Given data.
******

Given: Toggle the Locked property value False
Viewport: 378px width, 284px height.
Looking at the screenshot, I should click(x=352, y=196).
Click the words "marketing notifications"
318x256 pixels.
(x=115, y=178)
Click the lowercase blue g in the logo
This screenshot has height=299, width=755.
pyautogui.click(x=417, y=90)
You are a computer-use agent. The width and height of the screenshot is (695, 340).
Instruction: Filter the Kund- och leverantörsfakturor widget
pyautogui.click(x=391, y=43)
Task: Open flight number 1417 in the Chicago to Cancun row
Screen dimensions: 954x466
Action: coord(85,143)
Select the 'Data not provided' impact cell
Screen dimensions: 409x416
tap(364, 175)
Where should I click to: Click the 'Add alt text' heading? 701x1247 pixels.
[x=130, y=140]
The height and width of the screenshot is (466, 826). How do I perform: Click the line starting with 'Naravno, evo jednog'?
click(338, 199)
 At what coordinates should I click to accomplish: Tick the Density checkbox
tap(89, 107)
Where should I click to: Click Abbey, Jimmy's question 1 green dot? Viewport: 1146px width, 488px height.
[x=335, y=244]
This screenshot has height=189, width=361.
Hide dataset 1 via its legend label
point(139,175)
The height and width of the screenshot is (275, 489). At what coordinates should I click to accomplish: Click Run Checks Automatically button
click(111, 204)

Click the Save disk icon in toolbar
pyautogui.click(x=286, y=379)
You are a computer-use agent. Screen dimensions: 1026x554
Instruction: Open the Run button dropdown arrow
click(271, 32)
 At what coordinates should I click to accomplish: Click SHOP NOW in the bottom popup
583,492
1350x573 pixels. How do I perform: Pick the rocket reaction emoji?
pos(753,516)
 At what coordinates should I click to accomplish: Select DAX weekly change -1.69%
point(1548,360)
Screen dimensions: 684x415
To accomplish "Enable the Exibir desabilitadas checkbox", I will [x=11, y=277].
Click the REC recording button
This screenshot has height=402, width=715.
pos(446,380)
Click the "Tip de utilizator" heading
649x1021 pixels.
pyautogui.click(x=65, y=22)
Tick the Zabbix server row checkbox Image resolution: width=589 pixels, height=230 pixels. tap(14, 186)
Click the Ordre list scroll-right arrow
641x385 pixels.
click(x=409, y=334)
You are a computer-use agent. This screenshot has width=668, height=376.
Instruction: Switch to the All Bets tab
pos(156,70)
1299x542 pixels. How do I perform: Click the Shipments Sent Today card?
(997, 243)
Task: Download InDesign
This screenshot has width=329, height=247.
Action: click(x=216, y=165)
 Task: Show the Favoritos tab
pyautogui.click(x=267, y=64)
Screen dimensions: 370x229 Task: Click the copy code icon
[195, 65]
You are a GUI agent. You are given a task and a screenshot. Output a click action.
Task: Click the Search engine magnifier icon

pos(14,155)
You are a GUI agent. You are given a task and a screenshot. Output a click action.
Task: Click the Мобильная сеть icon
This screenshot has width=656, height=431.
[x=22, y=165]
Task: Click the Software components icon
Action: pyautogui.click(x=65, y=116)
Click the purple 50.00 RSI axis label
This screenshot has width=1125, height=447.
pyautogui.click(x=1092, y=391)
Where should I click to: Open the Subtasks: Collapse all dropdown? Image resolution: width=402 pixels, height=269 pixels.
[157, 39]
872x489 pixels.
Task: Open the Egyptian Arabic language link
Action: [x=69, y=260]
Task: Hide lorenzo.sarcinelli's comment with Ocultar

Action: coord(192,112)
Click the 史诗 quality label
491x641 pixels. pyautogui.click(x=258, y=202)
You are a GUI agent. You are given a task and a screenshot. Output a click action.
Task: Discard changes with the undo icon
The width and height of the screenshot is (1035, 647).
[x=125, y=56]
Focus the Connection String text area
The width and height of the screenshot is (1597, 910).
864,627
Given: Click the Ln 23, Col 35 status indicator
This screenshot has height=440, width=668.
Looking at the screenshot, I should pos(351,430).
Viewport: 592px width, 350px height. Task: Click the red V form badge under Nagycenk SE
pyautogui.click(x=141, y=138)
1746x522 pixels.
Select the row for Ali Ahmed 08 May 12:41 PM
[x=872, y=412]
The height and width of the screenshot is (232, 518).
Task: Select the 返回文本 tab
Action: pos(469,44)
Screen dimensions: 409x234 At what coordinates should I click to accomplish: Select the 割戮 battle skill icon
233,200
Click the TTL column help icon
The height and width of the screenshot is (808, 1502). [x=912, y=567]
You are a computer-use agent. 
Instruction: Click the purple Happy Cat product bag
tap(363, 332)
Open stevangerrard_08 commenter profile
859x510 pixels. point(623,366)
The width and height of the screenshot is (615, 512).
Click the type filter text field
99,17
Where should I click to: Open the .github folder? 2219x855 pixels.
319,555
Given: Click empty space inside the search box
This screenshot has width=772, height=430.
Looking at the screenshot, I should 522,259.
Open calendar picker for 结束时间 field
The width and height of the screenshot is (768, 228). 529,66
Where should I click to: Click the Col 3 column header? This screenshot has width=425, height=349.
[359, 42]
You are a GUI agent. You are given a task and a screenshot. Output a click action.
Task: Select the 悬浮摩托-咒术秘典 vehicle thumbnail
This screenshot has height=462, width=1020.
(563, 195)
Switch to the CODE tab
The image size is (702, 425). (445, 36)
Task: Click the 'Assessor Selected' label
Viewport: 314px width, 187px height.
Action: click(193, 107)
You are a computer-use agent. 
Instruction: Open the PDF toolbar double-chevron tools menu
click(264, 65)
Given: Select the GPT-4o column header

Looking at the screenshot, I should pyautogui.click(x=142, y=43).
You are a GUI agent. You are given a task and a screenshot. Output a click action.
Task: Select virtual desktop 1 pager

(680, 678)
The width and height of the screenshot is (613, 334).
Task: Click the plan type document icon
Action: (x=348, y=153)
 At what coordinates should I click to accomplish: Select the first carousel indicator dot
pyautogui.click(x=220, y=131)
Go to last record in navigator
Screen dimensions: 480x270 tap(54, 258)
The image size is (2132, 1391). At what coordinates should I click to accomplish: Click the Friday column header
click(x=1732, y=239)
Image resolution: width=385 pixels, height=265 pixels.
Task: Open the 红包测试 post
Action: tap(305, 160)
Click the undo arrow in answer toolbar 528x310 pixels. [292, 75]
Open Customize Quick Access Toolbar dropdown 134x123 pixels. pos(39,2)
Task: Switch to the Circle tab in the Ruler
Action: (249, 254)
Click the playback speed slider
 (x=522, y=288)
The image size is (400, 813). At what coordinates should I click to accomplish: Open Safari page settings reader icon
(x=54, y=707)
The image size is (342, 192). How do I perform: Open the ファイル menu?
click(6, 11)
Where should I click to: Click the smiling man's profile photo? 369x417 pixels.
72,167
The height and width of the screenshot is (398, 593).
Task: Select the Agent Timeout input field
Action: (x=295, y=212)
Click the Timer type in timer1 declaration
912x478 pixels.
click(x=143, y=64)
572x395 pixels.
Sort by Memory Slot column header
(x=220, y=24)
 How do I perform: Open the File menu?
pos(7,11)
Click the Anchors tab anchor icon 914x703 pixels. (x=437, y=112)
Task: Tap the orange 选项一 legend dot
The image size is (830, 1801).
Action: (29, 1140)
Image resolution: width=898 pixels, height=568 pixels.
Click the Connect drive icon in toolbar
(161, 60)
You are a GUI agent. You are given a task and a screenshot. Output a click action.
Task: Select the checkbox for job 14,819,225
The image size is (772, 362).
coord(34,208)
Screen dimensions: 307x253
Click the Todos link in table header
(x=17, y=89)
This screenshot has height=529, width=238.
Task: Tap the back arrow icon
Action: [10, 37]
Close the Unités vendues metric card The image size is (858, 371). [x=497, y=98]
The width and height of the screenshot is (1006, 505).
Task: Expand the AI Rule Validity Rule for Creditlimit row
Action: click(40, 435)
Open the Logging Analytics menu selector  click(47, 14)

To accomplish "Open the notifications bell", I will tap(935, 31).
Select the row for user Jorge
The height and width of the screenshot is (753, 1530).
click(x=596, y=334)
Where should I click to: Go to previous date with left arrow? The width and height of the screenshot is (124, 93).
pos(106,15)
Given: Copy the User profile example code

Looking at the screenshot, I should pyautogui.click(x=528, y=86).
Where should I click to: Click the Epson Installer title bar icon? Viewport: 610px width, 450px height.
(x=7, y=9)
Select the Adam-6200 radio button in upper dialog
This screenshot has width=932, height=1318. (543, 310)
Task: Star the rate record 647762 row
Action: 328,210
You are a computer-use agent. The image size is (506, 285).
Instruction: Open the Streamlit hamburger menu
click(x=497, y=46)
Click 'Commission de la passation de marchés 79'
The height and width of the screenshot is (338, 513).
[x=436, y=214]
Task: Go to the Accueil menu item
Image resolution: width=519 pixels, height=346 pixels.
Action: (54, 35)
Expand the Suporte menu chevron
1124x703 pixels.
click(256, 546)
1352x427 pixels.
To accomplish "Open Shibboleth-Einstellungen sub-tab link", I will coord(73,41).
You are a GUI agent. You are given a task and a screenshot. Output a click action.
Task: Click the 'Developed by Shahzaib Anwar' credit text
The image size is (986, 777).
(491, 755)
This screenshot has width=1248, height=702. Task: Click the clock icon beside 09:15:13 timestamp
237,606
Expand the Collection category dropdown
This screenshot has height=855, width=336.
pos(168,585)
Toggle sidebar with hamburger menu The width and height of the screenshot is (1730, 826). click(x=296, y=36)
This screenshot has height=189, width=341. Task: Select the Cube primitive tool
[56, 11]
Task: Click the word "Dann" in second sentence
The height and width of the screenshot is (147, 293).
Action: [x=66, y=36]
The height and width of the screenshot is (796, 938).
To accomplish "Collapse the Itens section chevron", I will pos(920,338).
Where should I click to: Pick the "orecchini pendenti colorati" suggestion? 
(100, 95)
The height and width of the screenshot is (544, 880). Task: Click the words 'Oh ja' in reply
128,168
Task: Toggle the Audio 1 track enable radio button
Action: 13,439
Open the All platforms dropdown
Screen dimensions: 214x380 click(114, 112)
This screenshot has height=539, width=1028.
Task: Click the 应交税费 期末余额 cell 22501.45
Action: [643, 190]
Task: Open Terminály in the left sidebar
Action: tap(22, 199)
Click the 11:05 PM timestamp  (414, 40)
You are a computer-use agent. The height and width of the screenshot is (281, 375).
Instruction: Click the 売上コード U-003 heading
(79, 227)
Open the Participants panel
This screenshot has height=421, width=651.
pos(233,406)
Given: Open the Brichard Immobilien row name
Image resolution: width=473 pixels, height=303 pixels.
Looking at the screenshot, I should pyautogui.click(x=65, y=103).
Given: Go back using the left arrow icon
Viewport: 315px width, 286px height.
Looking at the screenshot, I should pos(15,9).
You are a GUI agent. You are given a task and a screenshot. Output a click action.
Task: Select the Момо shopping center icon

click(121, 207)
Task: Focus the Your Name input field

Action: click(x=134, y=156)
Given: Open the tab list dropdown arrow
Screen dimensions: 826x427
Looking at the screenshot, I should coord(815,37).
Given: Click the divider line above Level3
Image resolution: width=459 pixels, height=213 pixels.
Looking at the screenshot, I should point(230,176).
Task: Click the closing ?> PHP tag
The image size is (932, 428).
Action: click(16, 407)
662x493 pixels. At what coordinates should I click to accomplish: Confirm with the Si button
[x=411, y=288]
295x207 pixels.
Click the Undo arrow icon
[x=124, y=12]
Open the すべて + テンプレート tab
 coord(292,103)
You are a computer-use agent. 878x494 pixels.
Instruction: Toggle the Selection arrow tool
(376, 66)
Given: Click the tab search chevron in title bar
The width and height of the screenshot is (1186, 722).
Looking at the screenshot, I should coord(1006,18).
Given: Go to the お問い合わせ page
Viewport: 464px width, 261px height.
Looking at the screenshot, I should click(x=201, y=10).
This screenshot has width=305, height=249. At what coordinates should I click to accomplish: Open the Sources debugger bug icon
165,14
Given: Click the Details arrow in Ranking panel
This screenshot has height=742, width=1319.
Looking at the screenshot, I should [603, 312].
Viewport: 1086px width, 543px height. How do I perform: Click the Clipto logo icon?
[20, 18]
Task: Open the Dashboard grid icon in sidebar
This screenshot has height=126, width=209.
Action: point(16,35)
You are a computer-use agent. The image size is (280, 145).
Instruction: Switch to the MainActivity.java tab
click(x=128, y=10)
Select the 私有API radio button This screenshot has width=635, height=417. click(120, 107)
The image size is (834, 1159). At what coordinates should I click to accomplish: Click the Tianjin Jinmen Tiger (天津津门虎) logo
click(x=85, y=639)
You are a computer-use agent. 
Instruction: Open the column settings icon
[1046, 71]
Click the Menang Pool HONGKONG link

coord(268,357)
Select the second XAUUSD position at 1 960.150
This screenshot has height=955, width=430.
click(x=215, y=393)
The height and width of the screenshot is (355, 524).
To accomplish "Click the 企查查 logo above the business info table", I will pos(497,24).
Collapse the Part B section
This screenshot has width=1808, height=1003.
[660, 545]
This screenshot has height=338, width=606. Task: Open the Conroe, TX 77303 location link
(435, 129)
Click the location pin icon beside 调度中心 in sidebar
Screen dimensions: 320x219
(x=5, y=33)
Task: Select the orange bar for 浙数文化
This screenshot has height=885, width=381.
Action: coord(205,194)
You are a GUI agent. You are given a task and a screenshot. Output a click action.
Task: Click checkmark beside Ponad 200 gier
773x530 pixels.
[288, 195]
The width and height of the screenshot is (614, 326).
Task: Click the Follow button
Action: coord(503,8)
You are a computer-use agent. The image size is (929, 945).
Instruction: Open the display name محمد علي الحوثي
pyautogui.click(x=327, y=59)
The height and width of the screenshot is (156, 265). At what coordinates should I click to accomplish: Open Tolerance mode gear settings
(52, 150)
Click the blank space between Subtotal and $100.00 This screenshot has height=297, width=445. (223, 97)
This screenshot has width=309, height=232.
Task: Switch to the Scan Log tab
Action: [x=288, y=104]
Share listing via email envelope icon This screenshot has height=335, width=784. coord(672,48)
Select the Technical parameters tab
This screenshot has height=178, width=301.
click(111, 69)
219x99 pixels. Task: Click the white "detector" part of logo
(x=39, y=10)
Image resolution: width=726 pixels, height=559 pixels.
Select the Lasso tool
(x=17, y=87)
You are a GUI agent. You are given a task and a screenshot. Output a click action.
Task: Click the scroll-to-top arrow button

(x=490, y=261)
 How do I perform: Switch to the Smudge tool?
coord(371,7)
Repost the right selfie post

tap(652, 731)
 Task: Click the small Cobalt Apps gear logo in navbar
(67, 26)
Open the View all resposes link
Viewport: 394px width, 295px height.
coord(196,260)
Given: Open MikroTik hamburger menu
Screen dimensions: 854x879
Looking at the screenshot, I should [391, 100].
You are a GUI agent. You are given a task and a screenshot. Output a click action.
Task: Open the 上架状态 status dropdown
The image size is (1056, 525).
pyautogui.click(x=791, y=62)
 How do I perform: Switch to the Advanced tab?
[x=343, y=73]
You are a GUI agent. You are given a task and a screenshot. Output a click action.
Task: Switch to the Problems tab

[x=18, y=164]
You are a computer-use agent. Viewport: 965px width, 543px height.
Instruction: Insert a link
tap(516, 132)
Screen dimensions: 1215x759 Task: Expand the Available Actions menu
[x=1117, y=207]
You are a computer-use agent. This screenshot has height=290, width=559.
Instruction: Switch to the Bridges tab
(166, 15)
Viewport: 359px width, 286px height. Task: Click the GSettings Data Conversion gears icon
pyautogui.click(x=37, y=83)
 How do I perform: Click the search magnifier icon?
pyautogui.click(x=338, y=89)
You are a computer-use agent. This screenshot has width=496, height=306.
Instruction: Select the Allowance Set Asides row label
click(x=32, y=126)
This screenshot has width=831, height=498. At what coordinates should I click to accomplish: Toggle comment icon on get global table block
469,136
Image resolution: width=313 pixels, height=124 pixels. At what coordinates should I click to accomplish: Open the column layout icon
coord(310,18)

******

Could you return exactly the lines above from the line with "Where should I click to: Click Abbey, Jimmy's" to the line with "Screen dimensions: 684x415", both included, and nothing else?

Where should I click to: Click Abbey, Jimmy's question 1 green dot? Viewport: 1146px width, 488px height.
[x=335, y=244]
This screenshot has height=189, width=361.
Hide dataset 1 via its legend label
point(139,175)
The height and width of the screenshot is (275, 489). At what coordinates should I click to accomplish: Click Run Checks Automatically button
click(111, 204)

Click the Save disk icon in toolbar
pyautogui.click(x=286, y=379)
You are a computer-use agent. Screen dimensions: 1026x554
Instruction: Open the Run button dropdown arrow
click(271, 32)
 At what coordinates should I click to accomplish: Click SHOP NOW in the bottom popup
583,492
1350x573 pixels. How do I perform: Pick the rocket reaction emoji?
pos(753,516)
 At what coordinates should I click to accomplish: Select DAX weekly change -1.69%
point(1548,360)
Screen dimensions: 684x415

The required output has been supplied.